I’m pretty sure the conditions are make clear to all parties. If the restaurant doesn’t like it, they shouldn’t agree to being in the book in the first place.

I pointed that out to him and the answer was ‘You don’t tell me how to run my business’.

Stevian 12:59 pm 12 Sep 11

If restaurants don’t like, or have no intention of honoring, these vouchers, why do they sign up for them. Is it because their food and service is so bad that squeezing the maximum out of a single customer is worth the lack of return custom and negative word of mouth such actions generate?

Grrrr 12:34 pm 12 Sep 11

This is poor form on the restaurant’s part.

The Entertainment Book states that diners don’t need to tell the restaurant before paying – they simply present the voucher or card at the time. Offers are not restricted to certain days, etc. I suggest not asking about it beforehand, and simply presenting it when paying.

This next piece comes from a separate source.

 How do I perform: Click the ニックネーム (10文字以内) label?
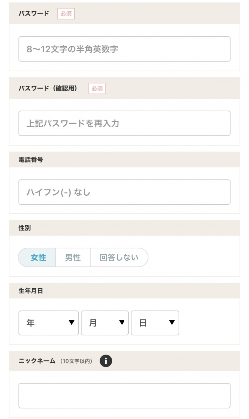point(55,361)
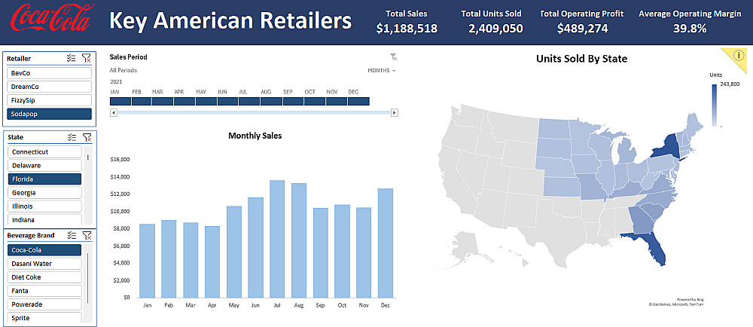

As I understand it, Entertainment Book isn’t a voucher that results in a cut for the book sellers. The cost of the book is effectively a donation to the charity that produces it, and the people in the book are promoting themselves and effectively giving to the charity.

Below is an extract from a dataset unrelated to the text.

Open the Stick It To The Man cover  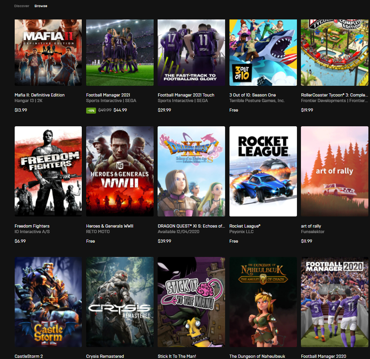coord(191,302)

I’m pretty sure the conditions are make clear to all parties. If the restaurant doesn’t like it, they shouldn’t agree to being in the book in the first place.

For the record, I’ve owned a couple and have saved more than the purchase price on the book easily. I have found some good new restaurants, and only had a issue once – which was with take-away from a place who wanted to argue over several dollars..

navarm 11:59 am 12 Sep 11

that is all nice and true… but what about the attitude and the rudeness? a simple “I’m so sorry, we had to cancel that because so and so” or “sorry, we made a mistake” would have worked, instead of telling somebody to f– off.

what_the 11:53 am 12 Sep 11

I’ve had quite pleasant experiences with Cuckoo Habibi when I lived down the road from them. It’s only a little family run business at the local shops. If the deal says main menu item, then it’s main menu item, simple as that.